C.R. Carrara
- Native name: Cassa di Risparmio di Carrara S.p.A.
- Type: subsidiary of a listed company
- Industry: Financial services
- Founded: 1843; 1992 (S.p.A.);
- Defunct: 2015
- Fate: absorbed by the parent company
- Successor: Fondazione CR Carrara (charity); branches of Banca Carige (banking);
- Headquarters: Carrara, Italy
- Services: Retail and corporate banking
- Total assets: €1,225,203,326 (mid-2015)
- Total equity: €97,102,869 (mid-2015)
- Owner: Banca Carige (90%); Fondazione CR Carrara (10%);
- Parent: Fondazione CR Carrara (1992–95); Carinord (1995–2004); Banca Carige (2004–15);

= Cassa di Risparmio di Carrara =

Cassa di Risparmio di Carrara S.p.A. was an Italian saving bank based in Carrara, Tuscany. The bank was absorbed by the parent company Banca Carige in 2015.

==History==
Cassa di Risparmio di Carrara was found in 1843 in Carrara in the Duchy of Modena and Reggio. In 1992 the statutory corporation was split into a limited company (società per azioni) and Fondazione Cassa di Risparmio di Carrara (a banking foundation). At that time the banking foundation owned 66.67% stake of the company, with the rest was owned by Cassa di Risparmio delle Provincie Lombarde (Cariplo). In 1995, a sub-holding company "Carinord Holding" was formed, which Cariplo was the significant shareholder for 30.93% stake, in turn the holding owned 90% stake of CR Carrara. The holding also owned the saving bank in Alessandria (50% + 1 share) and Spezia (68.19%). In 1998 Cariplo became part of Banca Intesa. In 2002 Carinord was split into Carinord 1 and Carinord 2; CR Alessandria was owned by Carinord 1 S.p.A. and Carispezia and CAR Carrara were owned by Carinord 2. As at 31 December 2002, Banca Intesa owned 41.14% stake in Carinord 2 S.p.A., with the banking foundations of Carispezia and CR Carrara remained as the minority shareholders of the sub-holding.

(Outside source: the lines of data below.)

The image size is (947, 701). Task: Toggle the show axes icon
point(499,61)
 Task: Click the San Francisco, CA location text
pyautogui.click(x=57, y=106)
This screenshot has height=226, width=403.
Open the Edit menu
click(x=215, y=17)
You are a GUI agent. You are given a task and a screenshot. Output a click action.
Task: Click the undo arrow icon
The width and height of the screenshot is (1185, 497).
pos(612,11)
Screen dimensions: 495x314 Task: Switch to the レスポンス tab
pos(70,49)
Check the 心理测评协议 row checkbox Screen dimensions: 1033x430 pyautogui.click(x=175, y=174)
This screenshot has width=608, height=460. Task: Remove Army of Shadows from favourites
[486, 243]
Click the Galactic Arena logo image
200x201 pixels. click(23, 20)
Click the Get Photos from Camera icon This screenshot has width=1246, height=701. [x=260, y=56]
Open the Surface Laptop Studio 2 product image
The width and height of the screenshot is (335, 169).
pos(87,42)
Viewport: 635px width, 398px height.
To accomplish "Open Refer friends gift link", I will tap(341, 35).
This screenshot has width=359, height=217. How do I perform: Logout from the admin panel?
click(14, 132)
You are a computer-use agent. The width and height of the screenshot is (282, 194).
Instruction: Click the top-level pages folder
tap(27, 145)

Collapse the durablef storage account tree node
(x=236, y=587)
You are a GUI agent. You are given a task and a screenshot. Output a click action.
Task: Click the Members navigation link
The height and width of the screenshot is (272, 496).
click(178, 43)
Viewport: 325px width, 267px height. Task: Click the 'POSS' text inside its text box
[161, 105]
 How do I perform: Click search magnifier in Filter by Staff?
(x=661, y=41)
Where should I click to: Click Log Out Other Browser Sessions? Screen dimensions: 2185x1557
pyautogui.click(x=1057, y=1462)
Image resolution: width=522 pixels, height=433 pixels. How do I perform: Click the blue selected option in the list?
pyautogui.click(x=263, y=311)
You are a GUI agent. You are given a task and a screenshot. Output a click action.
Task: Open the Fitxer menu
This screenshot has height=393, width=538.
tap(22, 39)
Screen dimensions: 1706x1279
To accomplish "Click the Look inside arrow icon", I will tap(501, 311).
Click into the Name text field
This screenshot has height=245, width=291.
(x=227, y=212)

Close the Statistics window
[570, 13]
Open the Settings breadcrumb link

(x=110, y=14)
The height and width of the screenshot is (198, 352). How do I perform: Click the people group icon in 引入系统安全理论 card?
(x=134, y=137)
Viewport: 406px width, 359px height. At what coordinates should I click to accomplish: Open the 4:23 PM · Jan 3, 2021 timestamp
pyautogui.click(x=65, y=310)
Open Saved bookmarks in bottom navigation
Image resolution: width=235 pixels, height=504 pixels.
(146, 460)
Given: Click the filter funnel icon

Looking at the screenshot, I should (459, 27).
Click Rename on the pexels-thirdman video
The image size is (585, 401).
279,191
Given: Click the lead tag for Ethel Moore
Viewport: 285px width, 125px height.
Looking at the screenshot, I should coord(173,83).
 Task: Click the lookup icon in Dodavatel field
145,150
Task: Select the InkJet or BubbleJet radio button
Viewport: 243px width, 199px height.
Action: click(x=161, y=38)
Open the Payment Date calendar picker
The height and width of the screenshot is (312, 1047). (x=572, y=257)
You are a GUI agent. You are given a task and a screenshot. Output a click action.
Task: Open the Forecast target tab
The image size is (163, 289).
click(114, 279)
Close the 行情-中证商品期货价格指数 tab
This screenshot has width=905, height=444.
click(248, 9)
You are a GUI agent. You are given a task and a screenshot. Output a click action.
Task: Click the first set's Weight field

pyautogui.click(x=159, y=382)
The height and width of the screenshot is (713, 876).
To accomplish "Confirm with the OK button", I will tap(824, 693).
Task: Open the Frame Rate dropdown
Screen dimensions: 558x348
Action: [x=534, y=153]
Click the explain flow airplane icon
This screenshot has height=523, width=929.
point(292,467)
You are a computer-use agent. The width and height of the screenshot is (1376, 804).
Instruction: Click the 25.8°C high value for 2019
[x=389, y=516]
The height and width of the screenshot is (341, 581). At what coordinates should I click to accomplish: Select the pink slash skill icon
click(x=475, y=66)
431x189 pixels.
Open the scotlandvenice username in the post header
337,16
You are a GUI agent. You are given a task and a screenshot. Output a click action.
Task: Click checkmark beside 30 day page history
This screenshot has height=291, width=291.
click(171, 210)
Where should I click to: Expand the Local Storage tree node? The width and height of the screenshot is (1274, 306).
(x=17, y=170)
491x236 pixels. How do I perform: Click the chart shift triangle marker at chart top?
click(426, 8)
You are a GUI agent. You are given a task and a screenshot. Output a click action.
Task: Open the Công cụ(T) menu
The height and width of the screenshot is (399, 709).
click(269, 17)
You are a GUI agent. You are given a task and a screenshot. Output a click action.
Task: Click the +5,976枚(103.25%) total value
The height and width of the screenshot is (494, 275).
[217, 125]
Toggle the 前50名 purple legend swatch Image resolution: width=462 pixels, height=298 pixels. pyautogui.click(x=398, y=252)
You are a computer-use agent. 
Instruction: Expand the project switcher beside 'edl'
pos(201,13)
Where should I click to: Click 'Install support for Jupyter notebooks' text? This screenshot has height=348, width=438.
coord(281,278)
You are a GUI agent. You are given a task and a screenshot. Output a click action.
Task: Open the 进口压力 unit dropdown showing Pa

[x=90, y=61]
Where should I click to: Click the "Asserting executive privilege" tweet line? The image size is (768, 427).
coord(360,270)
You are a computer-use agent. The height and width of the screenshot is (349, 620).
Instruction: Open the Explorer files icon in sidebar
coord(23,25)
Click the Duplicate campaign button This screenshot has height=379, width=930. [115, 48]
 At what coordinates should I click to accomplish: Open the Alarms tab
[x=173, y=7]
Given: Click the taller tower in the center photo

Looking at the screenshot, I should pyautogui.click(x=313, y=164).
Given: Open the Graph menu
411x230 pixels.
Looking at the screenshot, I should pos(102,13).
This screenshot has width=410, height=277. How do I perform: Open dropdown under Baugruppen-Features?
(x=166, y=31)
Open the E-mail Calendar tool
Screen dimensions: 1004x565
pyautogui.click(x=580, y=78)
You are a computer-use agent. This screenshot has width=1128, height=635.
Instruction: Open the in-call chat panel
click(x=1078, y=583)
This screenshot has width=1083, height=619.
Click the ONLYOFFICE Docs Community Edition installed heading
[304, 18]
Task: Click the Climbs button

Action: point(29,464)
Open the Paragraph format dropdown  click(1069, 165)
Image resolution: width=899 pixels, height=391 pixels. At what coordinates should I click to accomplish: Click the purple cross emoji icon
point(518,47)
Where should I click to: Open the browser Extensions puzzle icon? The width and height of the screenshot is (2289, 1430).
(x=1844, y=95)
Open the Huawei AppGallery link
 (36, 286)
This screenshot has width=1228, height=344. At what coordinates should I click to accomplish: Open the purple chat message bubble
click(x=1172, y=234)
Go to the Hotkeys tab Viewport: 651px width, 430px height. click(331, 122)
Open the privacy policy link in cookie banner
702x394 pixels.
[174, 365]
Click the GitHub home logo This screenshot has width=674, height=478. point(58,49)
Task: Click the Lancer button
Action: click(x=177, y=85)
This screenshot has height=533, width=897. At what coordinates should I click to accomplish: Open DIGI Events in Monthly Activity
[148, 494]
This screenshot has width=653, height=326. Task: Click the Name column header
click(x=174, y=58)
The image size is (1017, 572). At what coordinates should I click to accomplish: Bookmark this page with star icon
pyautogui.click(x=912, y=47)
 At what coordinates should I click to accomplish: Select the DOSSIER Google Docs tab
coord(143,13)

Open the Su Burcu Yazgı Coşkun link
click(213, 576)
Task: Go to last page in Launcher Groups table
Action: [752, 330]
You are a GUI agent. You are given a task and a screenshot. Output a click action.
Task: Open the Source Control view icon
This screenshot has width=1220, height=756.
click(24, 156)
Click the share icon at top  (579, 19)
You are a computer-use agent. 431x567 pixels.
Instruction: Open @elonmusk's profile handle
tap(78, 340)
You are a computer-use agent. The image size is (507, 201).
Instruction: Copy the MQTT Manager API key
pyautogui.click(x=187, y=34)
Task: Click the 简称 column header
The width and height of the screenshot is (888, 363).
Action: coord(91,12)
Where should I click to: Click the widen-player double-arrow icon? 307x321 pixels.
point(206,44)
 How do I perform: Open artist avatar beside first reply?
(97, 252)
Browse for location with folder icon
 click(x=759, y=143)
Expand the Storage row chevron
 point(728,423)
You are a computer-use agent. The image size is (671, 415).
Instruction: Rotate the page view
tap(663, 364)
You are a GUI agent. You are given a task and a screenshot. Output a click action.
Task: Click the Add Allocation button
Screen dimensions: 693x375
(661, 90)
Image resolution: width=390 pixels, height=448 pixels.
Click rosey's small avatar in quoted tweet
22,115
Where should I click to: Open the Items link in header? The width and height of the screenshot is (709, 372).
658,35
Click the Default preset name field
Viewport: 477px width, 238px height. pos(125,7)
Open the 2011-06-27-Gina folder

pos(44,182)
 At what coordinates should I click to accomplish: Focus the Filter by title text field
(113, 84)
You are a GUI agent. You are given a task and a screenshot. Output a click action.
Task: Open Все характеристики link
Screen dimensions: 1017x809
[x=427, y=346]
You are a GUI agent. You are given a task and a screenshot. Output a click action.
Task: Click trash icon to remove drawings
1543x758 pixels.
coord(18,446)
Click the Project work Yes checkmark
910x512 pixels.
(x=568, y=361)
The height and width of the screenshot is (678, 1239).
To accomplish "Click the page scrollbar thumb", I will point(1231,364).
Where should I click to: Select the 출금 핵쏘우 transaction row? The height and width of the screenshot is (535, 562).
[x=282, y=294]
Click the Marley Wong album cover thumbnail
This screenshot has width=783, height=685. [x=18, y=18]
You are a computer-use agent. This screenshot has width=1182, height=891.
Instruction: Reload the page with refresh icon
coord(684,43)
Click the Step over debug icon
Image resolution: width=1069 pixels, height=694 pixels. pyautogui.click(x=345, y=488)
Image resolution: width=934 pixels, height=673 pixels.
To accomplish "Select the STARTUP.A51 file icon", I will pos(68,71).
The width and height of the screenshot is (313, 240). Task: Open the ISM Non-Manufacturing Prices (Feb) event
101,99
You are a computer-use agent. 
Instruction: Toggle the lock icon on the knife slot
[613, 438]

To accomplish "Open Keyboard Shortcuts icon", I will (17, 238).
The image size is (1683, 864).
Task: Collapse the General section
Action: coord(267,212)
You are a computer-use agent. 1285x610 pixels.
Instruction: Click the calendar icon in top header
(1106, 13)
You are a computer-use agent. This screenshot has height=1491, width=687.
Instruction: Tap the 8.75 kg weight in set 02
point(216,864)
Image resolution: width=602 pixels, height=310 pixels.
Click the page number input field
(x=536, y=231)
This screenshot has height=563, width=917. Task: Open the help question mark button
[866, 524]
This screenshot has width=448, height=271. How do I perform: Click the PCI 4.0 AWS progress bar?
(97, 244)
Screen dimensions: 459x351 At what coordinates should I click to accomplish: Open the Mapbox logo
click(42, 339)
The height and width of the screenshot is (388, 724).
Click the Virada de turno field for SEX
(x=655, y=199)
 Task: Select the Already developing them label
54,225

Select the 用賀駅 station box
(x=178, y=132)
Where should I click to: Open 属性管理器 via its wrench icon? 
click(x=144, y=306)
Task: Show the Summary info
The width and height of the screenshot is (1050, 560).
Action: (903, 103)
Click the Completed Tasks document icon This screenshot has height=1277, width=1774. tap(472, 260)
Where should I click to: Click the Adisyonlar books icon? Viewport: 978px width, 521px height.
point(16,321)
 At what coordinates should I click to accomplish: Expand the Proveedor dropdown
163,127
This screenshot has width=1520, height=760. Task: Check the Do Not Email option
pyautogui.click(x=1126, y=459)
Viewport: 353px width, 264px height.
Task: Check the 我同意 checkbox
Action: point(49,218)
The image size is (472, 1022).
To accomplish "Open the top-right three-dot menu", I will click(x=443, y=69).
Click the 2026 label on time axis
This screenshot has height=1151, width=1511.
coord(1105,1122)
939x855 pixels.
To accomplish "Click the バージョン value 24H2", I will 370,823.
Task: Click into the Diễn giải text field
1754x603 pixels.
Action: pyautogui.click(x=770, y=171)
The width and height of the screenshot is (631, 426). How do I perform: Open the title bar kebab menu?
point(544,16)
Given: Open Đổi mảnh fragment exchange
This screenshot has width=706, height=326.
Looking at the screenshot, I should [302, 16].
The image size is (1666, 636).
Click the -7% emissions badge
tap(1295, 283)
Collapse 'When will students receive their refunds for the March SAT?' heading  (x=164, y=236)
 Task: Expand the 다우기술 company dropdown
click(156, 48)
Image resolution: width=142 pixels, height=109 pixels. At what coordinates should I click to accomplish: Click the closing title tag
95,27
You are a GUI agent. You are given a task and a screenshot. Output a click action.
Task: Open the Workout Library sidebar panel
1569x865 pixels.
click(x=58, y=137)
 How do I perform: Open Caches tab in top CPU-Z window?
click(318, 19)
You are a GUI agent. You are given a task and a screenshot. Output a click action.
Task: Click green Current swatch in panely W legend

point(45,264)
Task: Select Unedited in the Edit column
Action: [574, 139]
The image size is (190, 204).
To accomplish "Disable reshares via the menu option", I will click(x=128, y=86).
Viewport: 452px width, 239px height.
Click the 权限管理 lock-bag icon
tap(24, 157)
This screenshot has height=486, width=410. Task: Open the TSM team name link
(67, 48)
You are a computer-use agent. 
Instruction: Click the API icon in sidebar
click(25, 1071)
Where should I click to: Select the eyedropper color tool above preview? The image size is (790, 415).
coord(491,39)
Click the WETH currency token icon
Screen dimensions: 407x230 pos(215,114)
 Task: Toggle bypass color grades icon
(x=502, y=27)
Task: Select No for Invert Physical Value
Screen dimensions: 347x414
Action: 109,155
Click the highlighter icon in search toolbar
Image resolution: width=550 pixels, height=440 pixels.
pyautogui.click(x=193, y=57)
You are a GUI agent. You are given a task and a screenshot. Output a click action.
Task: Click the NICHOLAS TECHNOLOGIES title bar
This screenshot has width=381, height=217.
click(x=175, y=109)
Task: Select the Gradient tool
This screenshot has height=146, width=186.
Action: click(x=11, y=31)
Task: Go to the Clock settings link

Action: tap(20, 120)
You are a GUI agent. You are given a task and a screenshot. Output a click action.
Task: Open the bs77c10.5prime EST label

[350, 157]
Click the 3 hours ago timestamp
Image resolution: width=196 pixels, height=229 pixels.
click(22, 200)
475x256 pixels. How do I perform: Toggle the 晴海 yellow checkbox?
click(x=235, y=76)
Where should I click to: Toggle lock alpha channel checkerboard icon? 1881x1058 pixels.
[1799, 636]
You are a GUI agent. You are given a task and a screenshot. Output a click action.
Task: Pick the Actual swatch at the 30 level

In 2003 CR Carrara and Carispezia were acquired by Banca Carige and Banca CR Firenze respectively. Carige acquired about 43.49% stake in Carinord 2 from Intesa (16.46% for €46 million) and the banking foundation of CR Carrara (27.03%) for €183,764,644 in total (with 5,192,231 shares or 2.44% stake of Carinord 2 was re-sold to Banca CR Firenze for €10,301,778 in the eve of demerger). In April 2004 Carinord 2 was demerged and Caricarrara Holding S.p.A. was created, making the 90% stake of the saving bank cost Carige about €173 million.

As at 31 December 2014, the banking foundation still owned 10% of the saving bank, as well as 0.679% stake in Banca Carige.

In 2015 Banca Carige absorbed CR Carrara and sister companies Cassa di Risparmio di Savona and Columbus Carige Immobiliare. Carige purchased the remaining 10% stake by issuing new shares of Carige.

==Foundation==
After spin off the banking activities, the original entity of the bank became Fondazione Cassa di Risparmio di Carrara. As at 31 December 2015, the foundation had a net assets of €109 million. It is a minority shareholder of Banca Carige and Cassa Depositi e Prestiti for 1.17% and 0.019% respectively.

The foundation also signed a shareholders' agreement with Fondazione Cassa di Risparmio di Savona, Coop Liguria and Talea Società di Gestione Immobiliare for a total of 4.17% shares.